In einem weiteren Schritt soll es möglich sein, die Situation der Betroffenen vor Ort besser einzuschätzen. Wie wohnt die jeweilige Person? Wodurch ist ihre familiäre Struktur gekennzeichnet? Welche Unterstützung erhält sie zurzeit? Wo kann von außen unterstützt werden, damit die Person nicht die Häuslichkeit verlassen muss? Um diese Fragen beantworten zu können, werden in den kleineren Orten "Gesundheitskioske" eingerichtet. Dort nimmt sich ein sogenannter „Dorfkümmerer“ - ein Sozialmanager -den Bedürfnissen älterer Bewohnerinnen und Bewohner an. Er bietet Sprechstunden an und kann dabei auf ein Netzwerk aus sozialen Diensten im Gesundheits- und Pflegebereich zurückgreifen. Beispielsweise bereitet er einmal wöchentlich eine Sprechstunde gemeinsam mit dem Bürgerservice des Landratsamtes vor. Die Gesundheitskioske sind ungefähr 60 qm große Neubauten, die mit einem Beratungszimmer, Büro, WC, Kaffeezeile ausgestattet sind. Diese sind gut erreichbar, barrierefrei und zentral im Ortskern integriert. So kann die Infrastruktur in Kirchheilingen und in den kleinen Gemeinden erhalten, verbessert und ausgebaut werden.
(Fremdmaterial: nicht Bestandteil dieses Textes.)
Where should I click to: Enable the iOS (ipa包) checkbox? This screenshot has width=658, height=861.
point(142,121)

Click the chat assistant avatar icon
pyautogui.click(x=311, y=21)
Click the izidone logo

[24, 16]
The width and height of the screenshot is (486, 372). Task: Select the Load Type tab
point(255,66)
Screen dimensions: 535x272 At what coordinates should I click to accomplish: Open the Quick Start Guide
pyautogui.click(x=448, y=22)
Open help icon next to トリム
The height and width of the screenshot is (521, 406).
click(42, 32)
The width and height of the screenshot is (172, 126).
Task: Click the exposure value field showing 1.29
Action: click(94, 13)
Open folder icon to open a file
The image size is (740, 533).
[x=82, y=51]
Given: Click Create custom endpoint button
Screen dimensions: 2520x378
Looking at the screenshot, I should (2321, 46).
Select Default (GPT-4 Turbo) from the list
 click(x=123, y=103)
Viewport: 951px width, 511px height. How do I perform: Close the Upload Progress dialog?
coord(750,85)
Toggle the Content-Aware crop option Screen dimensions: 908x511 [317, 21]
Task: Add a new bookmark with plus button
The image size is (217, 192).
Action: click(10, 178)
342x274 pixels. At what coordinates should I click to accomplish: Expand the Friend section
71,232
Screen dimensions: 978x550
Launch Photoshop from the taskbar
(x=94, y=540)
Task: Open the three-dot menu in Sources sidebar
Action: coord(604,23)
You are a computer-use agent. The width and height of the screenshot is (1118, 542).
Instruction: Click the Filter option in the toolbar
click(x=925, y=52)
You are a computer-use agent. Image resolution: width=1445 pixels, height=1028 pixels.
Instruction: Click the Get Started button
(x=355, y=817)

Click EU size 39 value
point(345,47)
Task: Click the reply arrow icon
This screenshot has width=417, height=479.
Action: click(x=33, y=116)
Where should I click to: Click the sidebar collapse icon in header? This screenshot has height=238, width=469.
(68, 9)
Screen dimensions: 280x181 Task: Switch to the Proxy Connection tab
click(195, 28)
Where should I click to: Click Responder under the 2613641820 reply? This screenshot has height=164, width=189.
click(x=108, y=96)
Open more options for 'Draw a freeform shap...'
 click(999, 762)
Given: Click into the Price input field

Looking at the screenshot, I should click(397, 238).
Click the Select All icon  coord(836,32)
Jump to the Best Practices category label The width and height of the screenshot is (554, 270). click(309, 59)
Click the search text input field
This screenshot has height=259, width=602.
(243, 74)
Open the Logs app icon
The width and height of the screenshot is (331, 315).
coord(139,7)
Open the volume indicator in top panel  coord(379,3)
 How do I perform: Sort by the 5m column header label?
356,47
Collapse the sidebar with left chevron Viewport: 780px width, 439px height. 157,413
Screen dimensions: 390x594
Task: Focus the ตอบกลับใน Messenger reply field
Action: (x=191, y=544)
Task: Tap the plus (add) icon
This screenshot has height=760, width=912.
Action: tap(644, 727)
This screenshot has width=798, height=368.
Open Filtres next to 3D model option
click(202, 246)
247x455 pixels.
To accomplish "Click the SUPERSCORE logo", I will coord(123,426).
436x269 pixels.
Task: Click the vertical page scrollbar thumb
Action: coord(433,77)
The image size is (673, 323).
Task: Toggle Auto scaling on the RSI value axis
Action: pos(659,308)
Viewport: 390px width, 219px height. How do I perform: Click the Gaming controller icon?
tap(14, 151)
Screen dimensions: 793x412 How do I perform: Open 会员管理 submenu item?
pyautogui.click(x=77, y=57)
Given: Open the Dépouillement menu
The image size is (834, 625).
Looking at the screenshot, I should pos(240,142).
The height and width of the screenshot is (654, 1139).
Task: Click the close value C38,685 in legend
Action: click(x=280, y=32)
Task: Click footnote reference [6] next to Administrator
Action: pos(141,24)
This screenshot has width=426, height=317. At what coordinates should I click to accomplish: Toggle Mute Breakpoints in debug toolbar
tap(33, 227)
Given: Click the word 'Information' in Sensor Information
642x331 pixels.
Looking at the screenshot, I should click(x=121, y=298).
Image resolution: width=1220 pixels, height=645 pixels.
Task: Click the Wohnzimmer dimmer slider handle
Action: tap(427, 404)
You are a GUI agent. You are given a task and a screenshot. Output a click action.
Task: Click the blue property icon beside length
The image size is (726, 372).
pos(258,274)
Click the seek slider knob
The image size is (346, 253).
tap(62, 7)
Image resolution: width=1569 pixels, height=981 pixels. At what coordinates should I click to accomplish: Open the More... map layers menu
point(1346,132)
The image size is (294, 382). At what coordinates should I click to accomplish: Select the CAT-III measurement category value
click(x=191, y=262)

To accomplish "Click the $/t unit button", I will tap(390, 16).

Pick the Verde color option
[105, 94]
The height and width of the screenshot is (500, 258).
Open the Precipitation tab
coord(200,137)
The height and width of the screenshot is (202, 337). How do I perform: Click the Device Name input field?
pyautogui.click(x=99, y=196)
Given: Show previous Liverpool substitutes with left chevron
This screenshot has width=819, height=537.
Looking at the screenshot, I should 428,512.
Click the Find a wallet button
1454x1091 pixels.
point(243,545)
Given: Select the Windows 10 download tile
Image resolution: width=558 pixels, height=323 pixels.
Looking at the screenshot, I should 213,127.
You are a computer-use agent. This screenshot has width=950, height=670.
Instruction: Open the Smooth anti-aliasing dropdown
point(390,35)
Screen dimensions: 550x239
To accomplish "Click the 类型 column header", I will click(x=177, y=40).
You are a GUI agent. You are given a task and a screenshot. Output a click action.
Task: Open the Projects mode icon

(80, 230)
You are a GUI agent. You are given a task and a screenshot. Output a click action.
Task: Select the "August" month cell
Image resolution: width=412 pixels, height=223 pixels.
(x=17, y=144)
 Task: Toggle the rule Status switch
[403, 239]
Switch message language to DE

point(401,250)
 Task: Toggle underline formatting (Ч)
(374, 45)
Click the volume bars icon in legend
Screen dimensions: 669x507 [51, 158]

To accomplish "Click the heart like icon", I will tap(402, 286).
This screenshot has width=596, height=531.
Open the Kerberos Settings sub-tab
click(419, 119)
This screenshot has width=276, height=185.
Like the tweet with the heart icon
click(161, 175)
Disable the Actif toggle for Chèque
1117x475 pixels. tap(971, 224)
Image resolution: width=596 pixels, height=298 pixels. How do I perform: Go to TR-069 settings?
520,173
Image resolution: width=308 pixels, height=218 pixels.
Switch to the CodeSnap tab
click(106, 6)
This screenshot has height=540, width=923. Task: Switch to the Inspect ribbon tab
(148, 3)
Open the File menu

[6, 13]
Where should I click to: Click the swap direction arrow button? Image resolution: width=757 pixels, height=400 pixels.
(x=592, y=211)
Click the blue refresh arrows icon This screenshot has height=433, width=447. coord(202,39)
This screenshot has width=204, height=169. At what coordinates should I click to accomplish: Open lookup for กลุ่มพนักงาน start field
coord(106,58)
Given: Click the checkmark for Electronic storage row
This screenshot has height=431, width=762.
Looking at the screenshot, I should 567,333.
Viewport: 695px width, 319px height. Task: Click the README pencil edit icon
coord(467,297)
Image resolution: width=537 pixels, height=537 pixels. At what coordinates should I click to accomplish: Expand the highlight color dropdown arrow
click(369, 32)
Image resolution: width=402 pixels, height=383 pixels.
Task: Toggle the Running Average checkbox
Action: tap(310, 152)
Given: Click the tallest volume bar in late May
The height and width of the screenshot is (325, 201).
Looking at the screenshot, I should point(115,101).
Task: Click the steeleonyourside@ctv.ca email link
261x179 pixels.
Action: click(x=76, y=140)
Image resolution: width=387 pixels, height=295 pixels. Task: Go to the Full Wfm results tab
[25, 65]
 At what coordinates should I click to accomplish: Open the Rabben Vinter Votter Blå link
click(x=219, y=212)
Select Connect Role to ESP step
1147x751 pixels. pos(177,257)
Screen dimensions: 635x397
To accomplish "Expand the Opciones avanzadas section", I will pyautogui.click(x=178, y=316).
Zukünftig sollen Allgemeinmedizinerinnen und -mediziner im Landambulatorium durch den Einsatz einer examinierten Pflegefachkraft mit Telemedizinarbeitsplatz die entlastet und unterstützt werden. Die ausgebildete Pflegefachkraft, die vor Ort „Gemeindeschwester“ genannt wird, besucht Patientinnen und Patienten regelmäßig und kann so ihren Gesundheitszustand beobachten. Bei einer Verschlechterung des Gesundheitszustandes kann während eines Besuches die Ärztin über die Telemedizinschnittstelle dazu geschaltet werden und somit schneller entgegenwirken. Planmäßig soll der bereits umgesetzte kostenlose Fahrservice für Arzttermine, Friseurbesuche oder organisierte Einkaufsfahrten, um Fahrten zu Facharztsprechstunden erweitert werden. So kann der Transport besser auf die Bedarfe der älteren Menschen vor Ort abgestimmten werden.
Wünschenswert wäre es, künftig noch mehr regionale und überregionale Akteurinnen und Akteure für das Projekt „Landengel“ gewinnen zu können. So wäre es denkbar, weitere Haus- und Facharztpraxen in den Verbund einzubauen sowie einen festen Pflegedienst und ein Klinikum in die Organisation aufzunehmen. So ließe sich die ambulante und stationäre Versorgung der älter werdenden Menschen in den Dörfern noch weiter absichern.